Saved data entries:
■ ■ ■ ■

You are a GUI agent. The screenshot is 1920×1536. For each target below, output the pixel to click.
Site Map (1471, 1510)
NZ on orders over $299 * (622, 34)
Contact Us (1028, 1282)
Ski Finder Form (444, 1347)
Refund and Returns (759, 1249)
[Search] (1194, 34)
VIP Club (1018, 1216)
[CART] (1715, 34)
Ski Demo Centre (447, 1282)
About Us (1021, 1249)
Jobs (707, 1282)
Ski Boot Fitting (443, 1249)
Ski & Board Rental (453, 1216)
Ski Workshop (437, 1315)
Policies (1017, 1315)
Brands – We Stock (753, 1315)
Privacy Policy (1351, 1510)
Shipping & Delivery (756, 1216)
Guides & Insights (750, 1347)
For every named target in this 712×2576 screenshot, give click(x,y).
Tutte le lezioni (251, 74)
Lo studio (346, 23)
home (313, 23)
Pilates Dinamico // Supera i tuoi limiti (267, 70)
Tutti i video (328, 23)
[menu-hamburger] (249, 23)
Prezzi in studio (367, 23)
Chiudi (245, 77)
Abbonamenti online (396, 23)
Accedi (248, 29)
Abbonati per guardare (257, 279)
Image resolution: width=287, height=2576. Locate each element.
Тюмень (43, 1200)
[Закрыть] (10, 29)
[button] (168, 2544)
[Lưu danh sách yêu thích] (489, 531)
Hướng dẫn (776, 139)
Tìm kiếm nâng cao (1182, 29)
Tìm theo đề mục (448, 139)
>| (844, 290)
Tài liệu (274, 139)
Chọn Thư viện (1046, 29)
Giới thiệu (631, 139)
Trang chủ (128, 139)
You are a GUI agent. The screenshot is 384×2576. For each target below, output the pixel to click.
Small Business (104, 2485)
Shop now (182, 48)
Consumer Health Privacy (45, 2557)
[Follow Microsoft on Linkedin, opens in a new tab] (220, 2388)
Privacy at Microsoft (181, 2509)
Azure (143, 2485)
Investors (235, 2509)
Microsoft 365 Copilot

■ ■ ■ ■

Activity: Retype every record above exactly as written.

Solution:
You are a GUI agent. The screenshot is 1920×1536. For each target below, output the pixel to click.
Site Map (1471, 1510)
NZ on orders over $299 * (622, 34)
Contact Us (1028, 1282)
Ski Finder Form (444, 1347)
Refund and Returns (759, 1249)
[Search] (1194, 34)
VIP Club (1018, 1216)
[CART] (1715, 34)
Ski Demo Centre (447, 1282)
About Us (1021, 1249)
Jobs (707, 1282)
Ski Boot Fitting (443, 1249)
Ski & Board Rental (453, 1216)
Ski Workshop (437, 1315)
Policies (1017, 1315)
Brands – We Stock (753, 1315)
Privacy Policy (1351, 1510)
Shipping & Delivery (756, 1216)
Guides & Insights (750, 1347)
For every named target in this 712×2576 screenshot, give click(x,y).
Tutte le lezioni (251, 74)
Lo studio (346, 23)
home (313, 23)
Pilates Dinamico // Supera i tuoi limiti (267, 70)
Tutti i video (328, 23)
[menu-hamburger] (249, 23)
Prezzi in studio (367, 23)
Chiudi (245, 77)
Abbonamenti online (396, 23)
Accedi (248, 29)
Abbonati per guardare (257, 279)
Image resolution: width=287, height=2576. Locate each element.
Тюмень (43, 1200)
[Закрыть] (10, 29)
[button] (168, 2544)
[Lưu danh sách yêu thích] (489, 531)
Hướng dẫn (776, 139)
Tìm kiếm nâng cao (1182, 29)
Tìm theo đề mục (448, 139)
>| (844, 290)
Tài liệu (274, 139)
Chọn Thư viện (1046, 29)
Giới thiệu (631, 139)
Trang chủ (128, 139)
You are a GUI agent. The screenshot is 384×2576. For each target below, output the pixel to click.
Small Business (104, 2485)
Shop now (182, 48)
Consumer Health Privacy (45, 2557)
[Follow Microsoft on Linkedin, opens in a new tab] (220, 2388)
Privacy at Microsoft (181, 2509)
Azure (143, 2485)
Investors (235, 2509)
Microsoft 365 Copilot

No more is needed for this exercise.